Many times this season, senior midfielder and Tewaaraton finalist Connor Kelly has had to carry the load for Maryland men’s lacrosse. He had the school’s first 10-point game since 1979 in a win over Notre Dame on March 3, and had five points or more in seven of the first 11 games this season.
But since a four-goal, four-assist game against Rutgers, Kelly has only had five points or more in one of the last six games. Against Cornell in the quarterfinals, he scored one goal on three shots while being draped for most of the game by Big Red defender Jake Pulver.
The Terps would have been in trouble if that happened earlier in the season. On Saturday, it wasn’t a problem, as Maryland’s underclassmen picked up the slack in a 13-8 win.
“It tells you we have a lot of good players and a lot of unselfish guys,” head coach John Tillman said about his offense. “ I was just talking to [Connor Kelly] before and he just said, ‘I didn’t feel like I had to go crazy because guys were doing well.’”
Freshman and sophomores combined for 10 goals and six assists Sunday, and made their presence known from the start, when Jared Bernhardt opened the scoring with a wraparound goal in the first quarter. That was the beginning of a big day to come, though Maryland’s underclassmen wouldn’t truly take over the game until the third quarter.

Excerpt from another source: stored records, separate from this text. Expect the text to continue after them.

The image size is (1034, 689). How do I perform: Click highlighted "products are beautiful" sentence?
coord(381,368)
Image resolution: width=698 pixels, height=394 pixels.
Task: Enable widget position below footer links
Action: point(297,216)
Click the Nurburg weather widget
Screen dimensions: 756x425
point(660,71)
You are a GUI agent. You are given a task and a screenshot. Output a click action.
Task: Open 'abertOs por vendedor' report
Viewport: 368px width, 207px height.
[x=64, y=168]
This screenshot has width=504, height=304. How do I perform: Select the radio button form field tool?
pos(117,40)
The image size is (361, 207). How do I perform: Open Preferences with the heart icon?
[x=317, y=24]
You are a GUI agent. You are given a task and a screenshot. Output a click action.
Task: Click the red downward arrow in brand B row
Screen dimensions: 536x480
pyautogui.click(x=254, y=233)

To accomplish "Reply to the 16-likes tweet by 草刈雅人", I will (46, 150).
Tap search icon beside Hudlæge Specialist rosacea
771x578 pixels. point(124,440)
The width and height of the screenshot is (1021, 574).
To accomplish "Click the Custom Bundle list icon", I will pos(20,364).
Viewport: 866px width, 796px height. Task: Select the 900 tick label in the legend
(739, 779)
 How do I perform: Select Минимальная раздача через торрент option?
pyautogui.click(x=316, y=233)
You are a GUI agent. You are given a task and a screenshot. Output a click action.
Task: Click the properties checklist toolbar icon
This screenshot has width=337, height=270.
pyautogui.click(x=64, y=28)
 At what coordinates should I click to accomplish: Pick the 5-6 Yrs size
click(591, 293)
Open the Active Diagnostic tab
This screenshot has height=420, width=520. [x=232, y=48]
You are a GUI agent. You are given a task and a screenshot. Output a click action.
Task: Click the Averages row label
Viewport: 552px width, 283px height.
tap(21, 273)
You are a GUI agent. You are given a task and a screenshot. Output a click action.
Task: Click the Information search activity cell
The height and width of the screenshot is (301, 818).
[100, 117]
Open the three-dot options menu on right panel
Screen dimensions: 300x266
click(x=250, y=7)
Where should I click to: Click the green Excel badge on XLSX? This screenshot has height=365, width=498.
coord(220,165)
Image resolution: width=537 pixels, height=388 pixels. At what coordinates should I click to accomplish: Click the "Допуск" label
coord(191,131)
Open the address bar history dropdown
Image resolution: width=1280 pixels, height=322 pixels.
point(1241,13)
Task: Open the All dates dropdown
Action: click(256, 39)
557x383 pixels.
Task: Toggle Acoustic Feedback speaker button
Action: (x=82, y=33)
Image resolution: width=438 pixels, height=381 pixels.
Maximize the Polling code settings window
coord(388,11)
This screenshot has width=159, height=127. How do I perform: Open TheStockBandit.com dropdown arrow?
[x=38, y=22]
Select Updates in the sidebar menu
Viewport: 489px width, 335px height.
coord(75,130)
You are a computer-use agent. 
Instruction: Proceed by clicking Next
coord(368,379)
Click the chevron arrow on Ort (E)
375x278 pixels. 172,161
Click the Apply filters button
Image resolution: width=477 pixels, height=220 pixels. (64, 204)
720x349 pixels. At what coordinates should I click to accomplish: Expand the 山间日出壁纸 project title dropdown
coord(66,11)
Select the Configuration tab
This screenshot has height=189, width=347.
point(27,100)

After a penalty kill and save from goalie Dan Morris, the Terps worked the ball around before Bubba Fairman inverted behind the goal and drew a second defender before finding a cutting Logan Wisnauskas right in front of the goal. The two switched places on Maryland’s next goal, with Wisnauskas throwing a skip pass to Fairman, who buried the ball in the back of the net on a man-up opportunity.
Freshmen were involved in each of the Terps’ five goals in the quarter, which helped turn the game from a close contest into a rout. That run was set up by another freshman, Justin Shockey, who won four straight faceoffs in the third quarter, all of which led to goals. Shockey went 13-for-19 at the X, his best performance since going 16-for-20 against North Carolina on March 24.
“He kept getting us the ball,” Fairman said of Shockey. “That’s what we needed, we needed a couple more possessions. Our defense was killing it today, and on top of that, to have faceoffs too was phenomenal.”
On the other side of the field, sophomore Jack Welding had his biggest assignment yet this season in shutting off Cornell attackman Jeff Teat. Teat came into the game with 97 points, and his production had slowed in recent weeks as more teams decided to have a defender shadow him everywhere he went on the field.
Welding said defensive coordinator Jesse Bernhardt gave him the assignment on the team’s first day of practice last week, and it was something he had never done before. He said he tried to keep it simple, just making sure the Maryland on the front of his uniform matched the Cornell on the front of Teat’s. Maryland also stuck Bryce Young and Adam DiMillo on Teat at certain times and to not exhaust anyone in the heat, but Welding shadowed him for most of the game.
“Jack, he plays a lefty really well,” Tillman said. “We just felt like with three guys that we felt comfortable with, we could chase him around and spend a lot of energy and it wasn’t going to be just one guy.”
At this time of year, opponents know who the best player on the field is, and look to minimize their impact. That opens opportunities for others to step up, which is exactly what Maryland’s younger players are doing in the biggest games of the season.
“Our coaches always talk about peaking at the right time,” Fairman said. “And I don’t think we’ve peaked yet, but I think we’re coming along.”